Peer to Peer Lending Tax Summary
- The first £1,000 earned from P2P can be tax free under the Personal Savings Allowance. For higher rate taxpayers this is capped at £500.
- P2P investments held within an Innovate Finance ISA (IFISA), yield tax-free returns. This includes ISA transfers and new ISA money, upto £20,000 per tax year.
- P2P can be held within a SIPP account. However, only niche SIPP providers offer these accounts and they can be expensive.
- Any losses due to defaults can be offset against any gains.
What is the Personal Savings Allowance?
Since April 2016, non-cash ISA savings benefit from a tax relief known as the Personal Savings Allowance. Interest from current accounts and any peer to peer investments are eligible under the allowance. The allowance is £1,000 for basic rate tax payers and £500 for higher rate tax payers. Considering a 5% return, a basic rate taxpayer could invest £20,000 and receive £1,000 interest tax free. Similarly, a higher rate taxpayer could invest £10,000 before paying tax on the £500 earned.
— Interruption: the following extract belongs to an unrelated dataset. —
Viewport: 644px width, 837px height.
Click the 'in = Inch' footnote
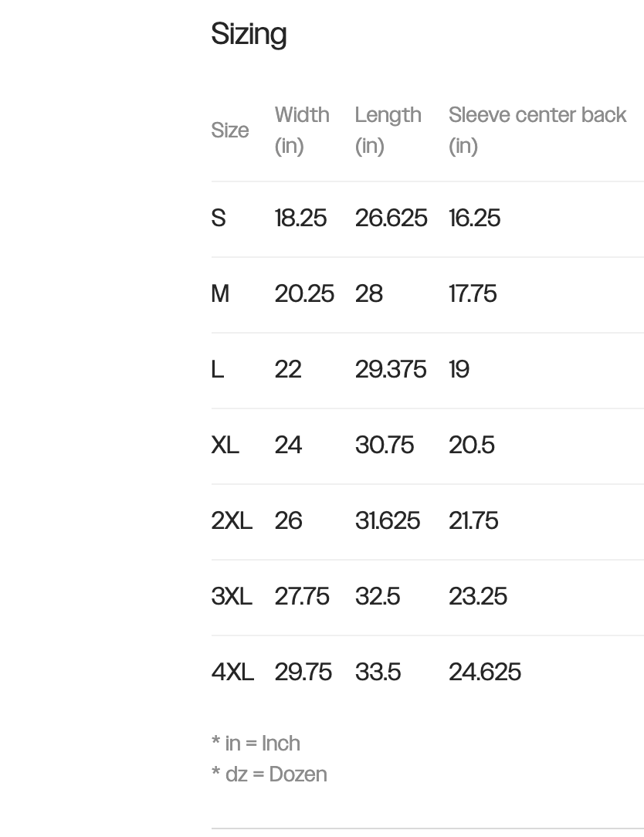(256, 744)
This allowance was commonly used amongst investors in P2P while they waited for the larger P2P platforms to offer the IFISA. The levels of returns and investment amounts generally align with the average investment amounts of the industry (£8,000 – £20,000). It’s further common for a husband to open an account in their wife’s name (or vice versa), spreading the benefit across the household.
Investing through an IFISA
The Innovative Finance ISA (IFISA) was launched in April 2016, allowing peer to peer investments (P2P) to be held within a tax-efficient ISA wrapper. Investors are allowed to subscribe a limit of £20,000 per tax year, either entirely to the Innovate Finance ISA (IFISA) or split between multiple ISA types. ISA transfers are also generally accepted by the P2P platforms offering the IFISA.
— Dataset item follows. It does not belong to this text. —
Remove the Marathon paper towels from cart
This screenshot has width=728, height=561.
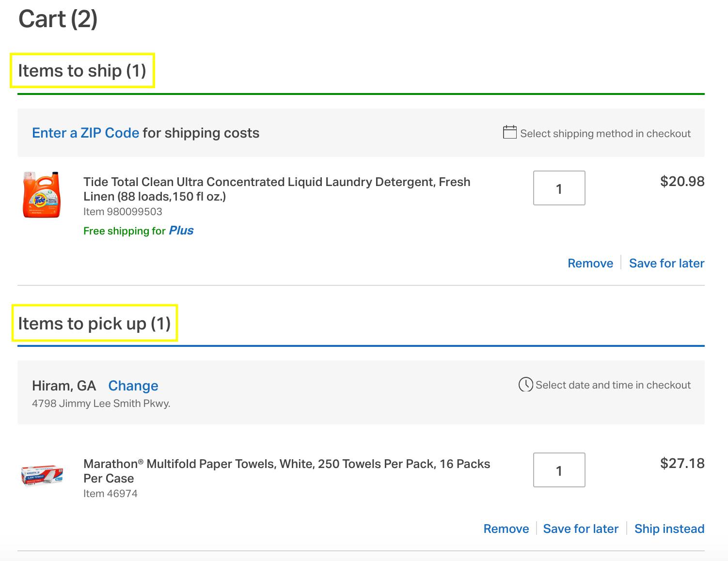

The majority of the UK P2P platforms are now offering the IFISA, as displayed in the Orca IFISA table by clicking below.
Can I invest through my pension?
In short, yes, it is possible to hold P2P investments in a SIPP account. However, due to specific rules, only a number of smaller more niche SIPP providers offer this as an option. Peer to peer lending is classified as a non-standard asset which increases the capital adequacy requirements of the SIPP providers. This comes at a cost which is passed on to the customer, incorporated into the fees of the SIPP. This makes the tax benefit of investing through a SIPP only worthwhile for large holdings. Morgan Lloyd and London Colonial offer SIPPs which accept peer to peer investments.
SIPPs were discussed at length in a previous article here: ‘Will Major SIPP Providers Ever Adopt P2P?‘
Can losses be offset against gains?
Any losses suffered from defaulted loans can be offset against any gains from loans repaid. For P2P platforms that operate an Autobid function, where diversification occurs automatically, this offset is incorporated into the Autobid.
How to pay tax on P2P income
P2P platforms provide annual tax statements which can be used to help declare any tax obligations. Investors who complete annual tax returns are required to declare their P2P income in their tax return. If paying tax through PAYE, investors are able to contact their local tax office and declare their income by sending the P2P annual tax statements, accompanied with a letter. In this circumstance, the local tax office will be able to adjust the PAYE tax code for the deduction to occur through the investor’s salary.